→ **Supplied passage**
· · · · ·

Ich möchte alle interessierten DoktorandInnen auf diese Veranstaltung hinweisen und ermutigen, unter Bezugnahme auf den beiliegenden Call for Papers Vorschläge einzusenden.

Diese können englisch oder deutsch abfgefasst sein; die Tagungssprache ist englisch.

Bei Annahme der Abstracts erfolgt eine Übernahme der Reisekosten.

Deadline für Einreichung des Abstracts: 10.04.2014

CFP: Making knowledge public in early modern Europe: a discussion on actors, theory, methods with Paul Nelles (Carleton University) and Thomas Wallnig (University of Vienna)

· · · · ·

→ **Dataset content**
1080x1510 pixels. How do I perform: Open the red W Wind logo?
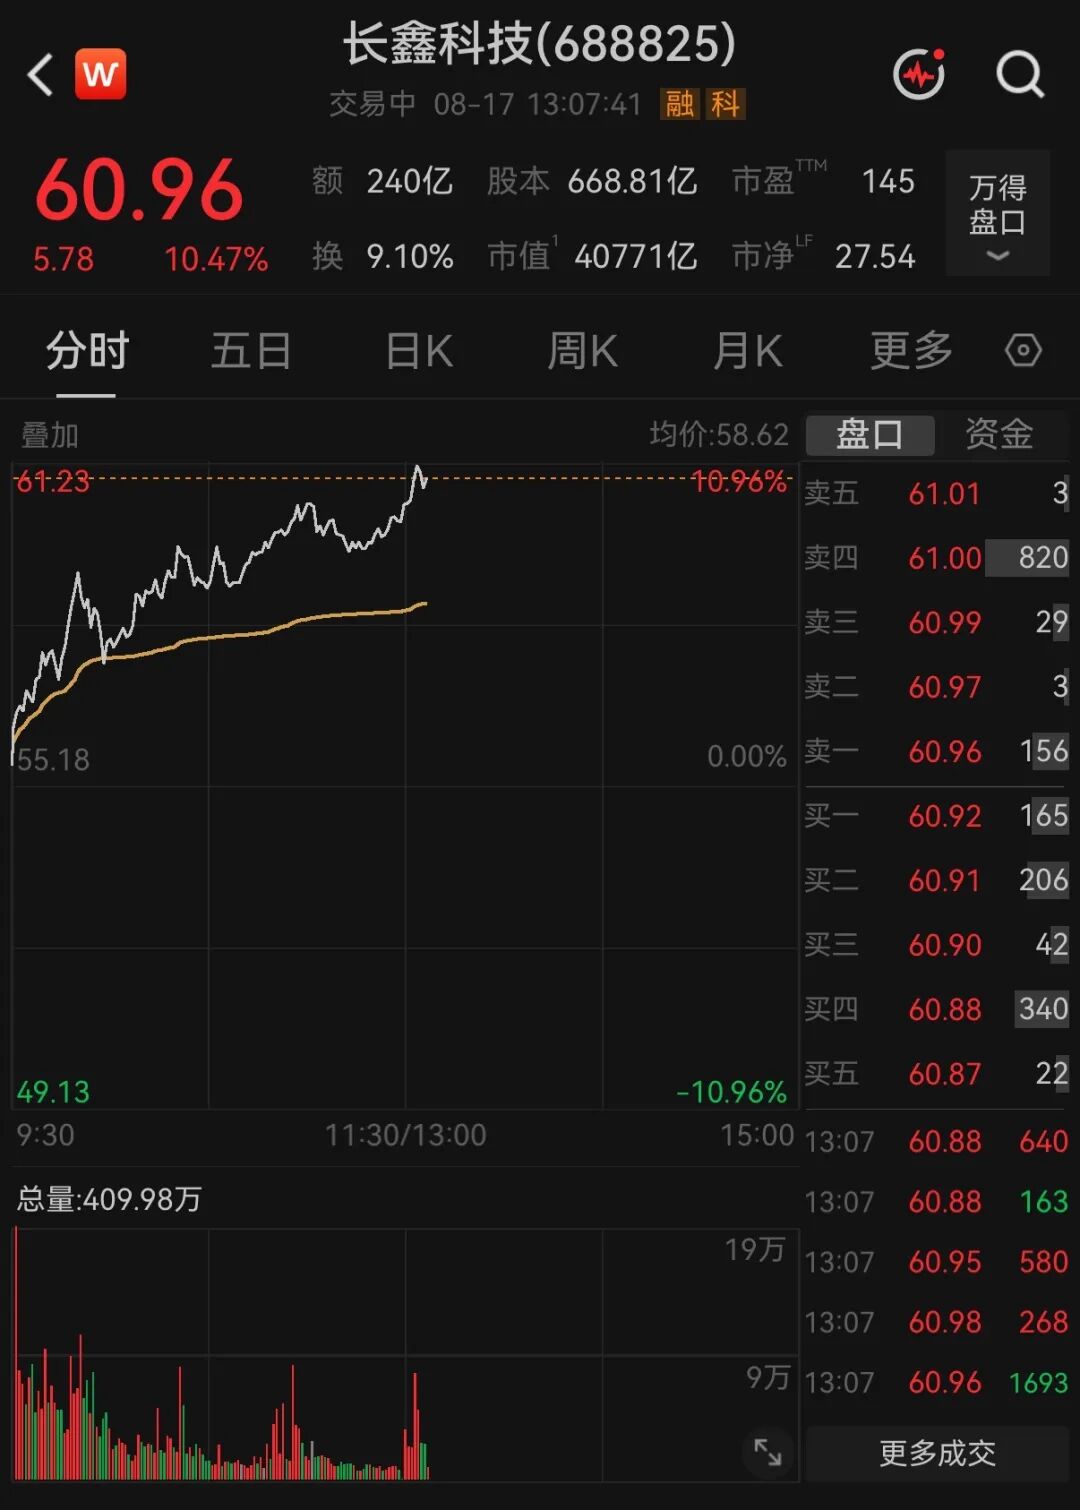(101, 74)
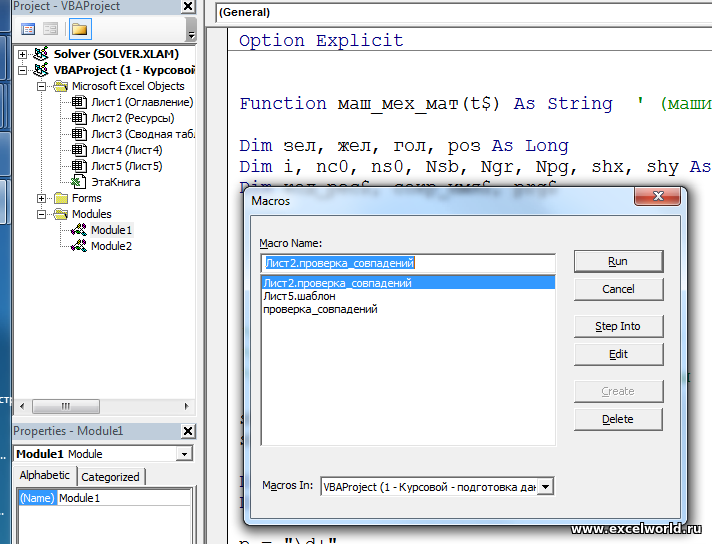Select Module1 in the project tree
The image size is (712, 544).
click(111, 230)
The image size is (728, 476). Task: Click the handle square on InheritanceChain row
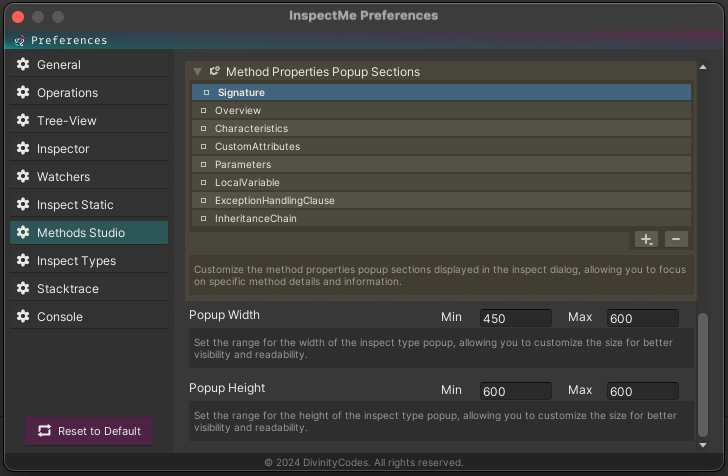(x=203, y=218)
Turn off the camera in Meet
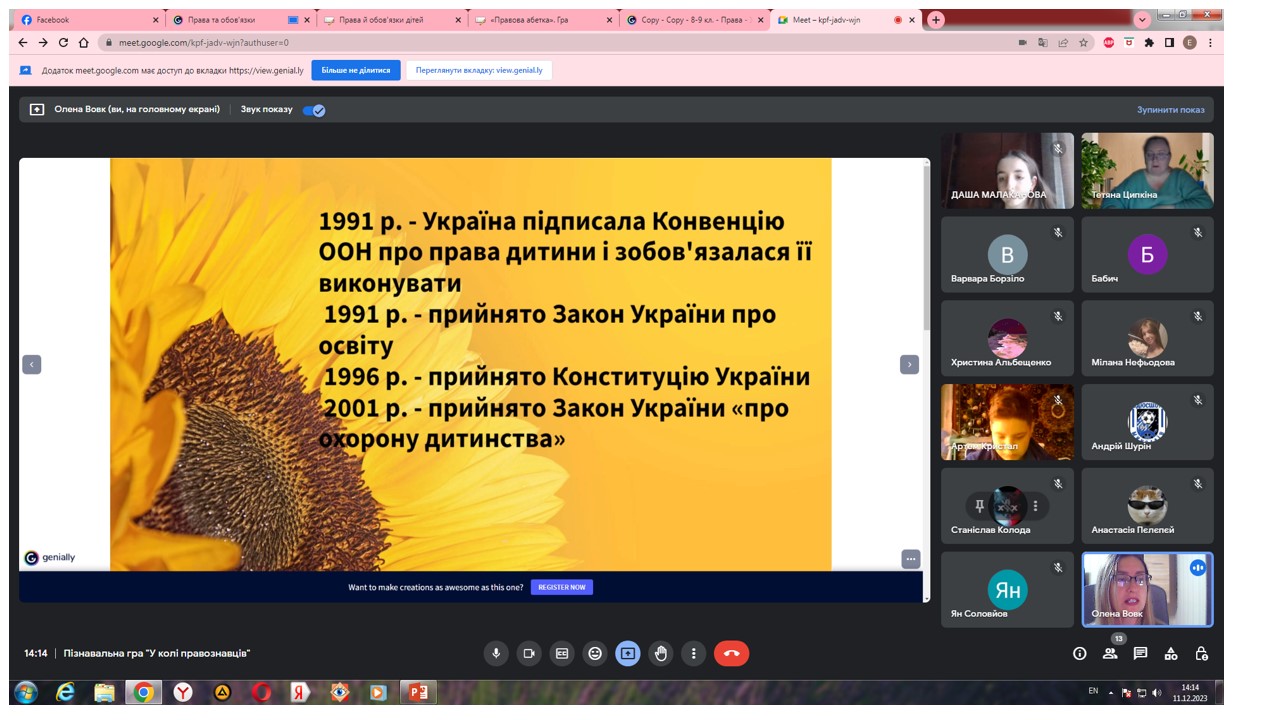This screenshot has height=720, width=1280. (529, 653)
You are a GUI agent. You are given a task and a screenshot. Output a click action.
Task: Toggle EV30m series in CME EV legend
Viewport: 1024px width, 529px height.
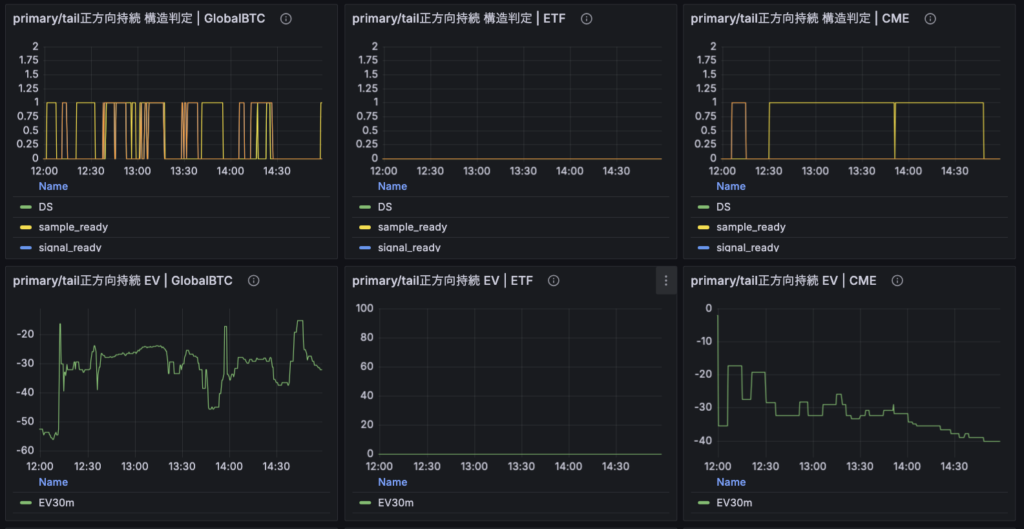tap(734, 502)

· · · · ·

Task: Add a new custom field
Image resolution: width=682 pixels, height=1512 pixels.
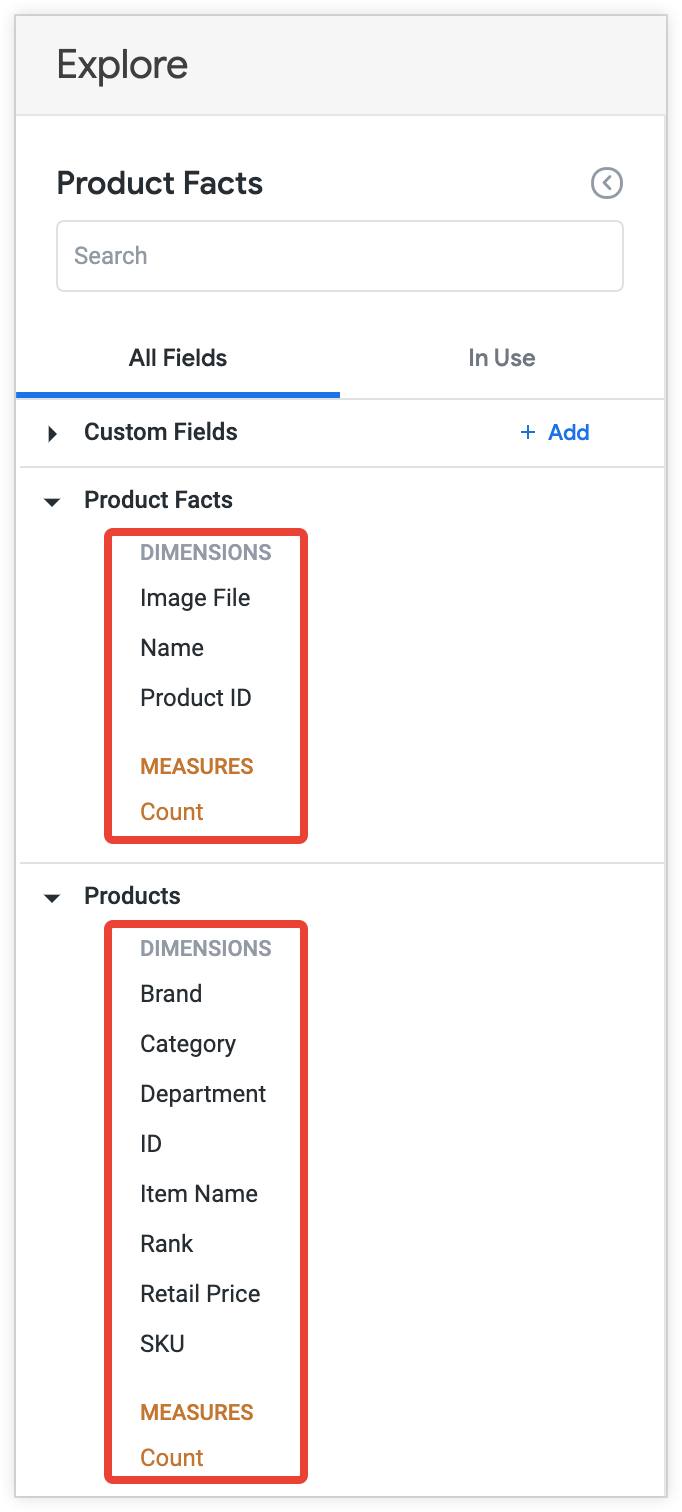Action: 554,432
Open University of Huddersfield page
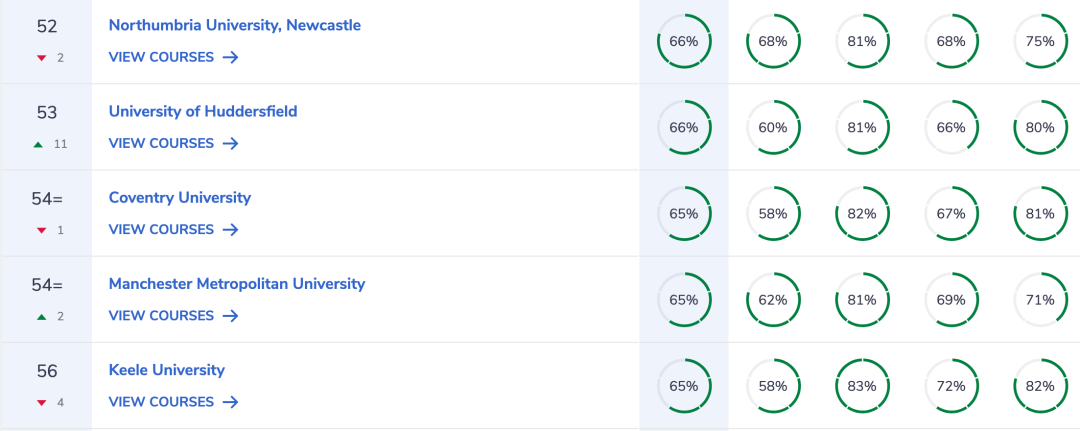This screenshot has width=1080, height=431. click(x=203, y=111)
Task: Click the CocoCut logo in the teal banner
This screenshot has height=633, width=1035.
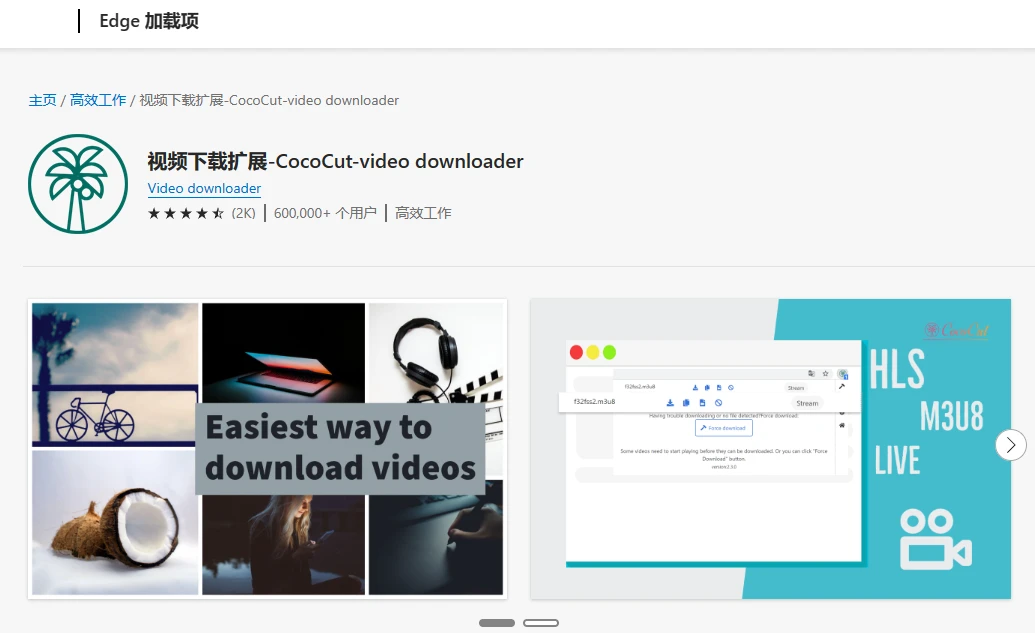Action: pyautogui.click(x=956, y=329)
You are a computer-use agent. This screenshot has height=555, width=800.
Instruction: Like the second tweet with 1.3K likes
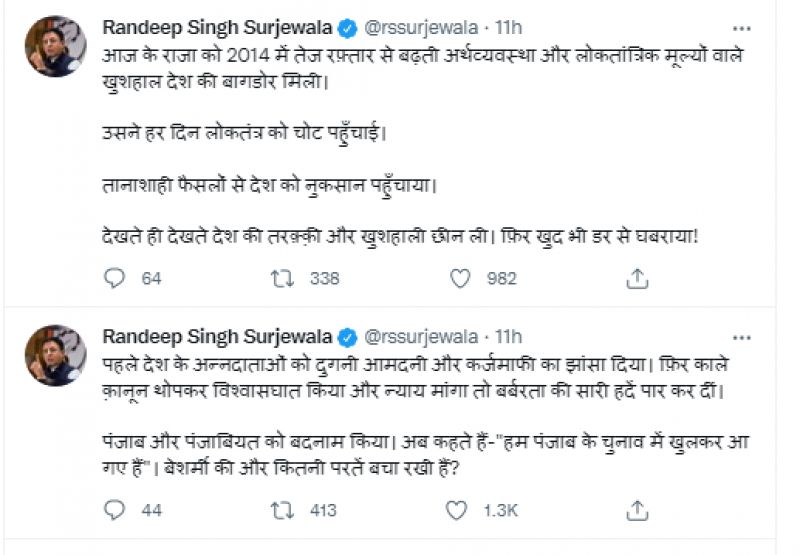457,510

· · · · ·

→ **Request 1**
Translate this sentence from the conference announcement into English: "Bei Annahme der Abstracts erfolgt eine Übernahme der Reisekosten."
→ **Request 2**
Continue the conference announcement past its final line, the call-for-papers title.
The items play no part in what you are asked to do here.

→ **Exercise response 1**
If the abstracts are accepted, travel costs will be covered.

→ **Exercise response 2**
The seminar aims at bringing together a group of PhD researchers interested in the history of scholarship, of the written culture, and cultural institutions to discuss problems related to the ordering and circulation of knowledge in the early modern period. The workshop seeks to address problems bearing upon the relationship between sites of knowledge (libraries, universities, print houses, botanical gardens, cabinets of curiosity), the exercise of power (patronage, propaganda, censorship), and the mobility of knowledge (media, networks, modes of transmission). In particular, the workshop will address the various methodological problems that arise in attempting to reconstruct the history of cultural practices. We will thus seek to critically evaluate the various actors and agents involved in the production and circulation of knowledge in the early modern world, and explore the role of archives of knowledge in the same time (correspondence, travel journals, notes, catalogues, etc.). Finally we would like to investigate the relationship between the object of historical knowledge (individuals, institutions, practices) and the scale of analysis. What kinds of histories are we able to write in regard to different forms of evidence? What results are obtained when different perspectives intersect and different methodologies are combined?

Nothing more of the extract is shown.